(Friday, December 8, 2006) -- When former United States men's manager Bruce Arena was fired in July, I wrote that new U.S. Soccer Federation president Sunil Gulati might well have painted himself into a corner. Now that months of searching for a new coach have proven fruitless, how narrow that corner has become is more and more apparent.
In announcing that Arena's contract would not be renewed, and that a world-wide search would begin for a successor, Gulati set out a list of attributes he would look for in a new coach. First and foremost would be a record of success at the international level, followed closely by a depth of understanding of the American game and the American system.
Gulati went on in the same vein and when he finished his list of qualifications, it was apparent he was essentially describing Arena.
Arena's tenure did not end well. Both sides said some harsh things both publicly and privately. This left Gulati with the difficult task of finding a successor who would be generally recognized as someone who instantly appeared demonstratively better than the coach he had fired.
Reportedly, Gulati's world-wide search looked most intensely at four coaches: former Germany coach Jürgen Klinsmann, who lives in California, former Argentina coach Jose Pekerman, Manchester United assistant coach Carlos Queiroz, who has worked with USSF before, and Gerard Houllier, coach of French champion Lyon.
Klinsmann was the odds-on favorite. Pekerman was probably number two, especially based on his long tenure coaching Argentina's youth national teams to world championships. But his biggest drawback was that he speaks virtually no English.
Then there is the question of money. The USSF is an organization with a long history of internal squabbling. It is composed of parts that have very different missions, some representing the youth game as played under the control of state organizations from Maine to Hawaii, others representing adult recreational soccer and still others representing the professional game and the international teams.
Arena was paid about $800,000 a season, a modest amount by international standards, but a huge amount when compared to what soccer coaches have made in this country in the past. Many of the factions within the U.S. Soccer "family" were upset about the amounts being paid to Arena and other national-team coaches. But to hire the level of coach that Gulati clearly wants is going to take a salary offer well in excess of what Arena was paid.
This is clearly a risky proposition given the internal politics of the organization, so Gulati is limited in what he can offer, lest he face a revolt in the ranks. That appears to be one of the factors in the talks with Klinsmann breaking off.
When Gulati was elected the new USSF president last March, it represented a triumph of internal politicking. He ran without opposition and was elected by acclamation after he was able to stitch together a coalition of all the disparate interests within the organization. If he is now to come forward and say he is paying a new coach maybe three or four times what Arena was making, even if he can find a sponsor or group of sponsors to pick up most of the tab, he will run the risk of destroying the new found spirit of cooperation within the organization, and returning it to the era that existed before his predecessor Bob Contiguglia took over nine years ago. Back then, the different factions barely spoke.

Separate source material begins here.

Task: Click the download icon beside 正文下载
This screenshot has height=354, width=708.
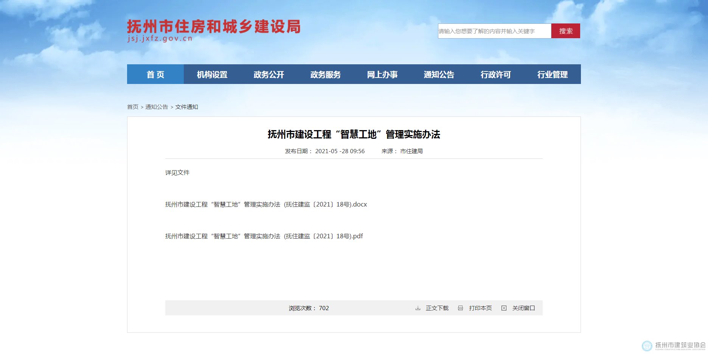Action: click(418, 308)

Another complicated issue revolves around the entire U.S. youth development system. From the moment he took over as USSF president, Gulati has said one of his top priorities is to revamp youth development, especially to try to insure minorities be given a much improved focus. If Arena had a failing, it was that he concentrated too much on the national-team program and not enough on the question of youth development. So, Gulati needs to find a new coach who is willing to devote considerable time and effort to youth development. This is not something with which most national coaches worldwide concern themselves, but the U.S. presents a unique situation.
So the search goes on. Bob Bradley, who was Arena's assistant at D.C. United and with the 1996 U.S. Olympic team, will take over on an interim basis through the winter and spring during, a period in which the Americans might will play a few friendlies. Perhaps, after the European season ends in May, Queiroz or Houllier might come available.

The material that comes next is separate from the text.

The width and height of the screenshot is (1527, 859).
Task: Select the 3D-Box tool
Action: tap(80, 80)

Had Arena's top assistant and confidant Glenn (Mooch) Myernick not passed away so shockingly, the whole process might have been easier. He could have taken over on an interim basis, even through the conclusion of the European championships in 2008, when several big-name coaches, such as Dutchman Guus Hiddink, now Russia's coach, might come available. By then, Klinsmann might be more receptive to getting back into coaching.
In any event, things are not going smoothly for Gulati. It will be interesting to watch how he digs himself out of a hole that to a great extent is one of his own making.
Robert Wagman is SoccerTimes senior correspondent.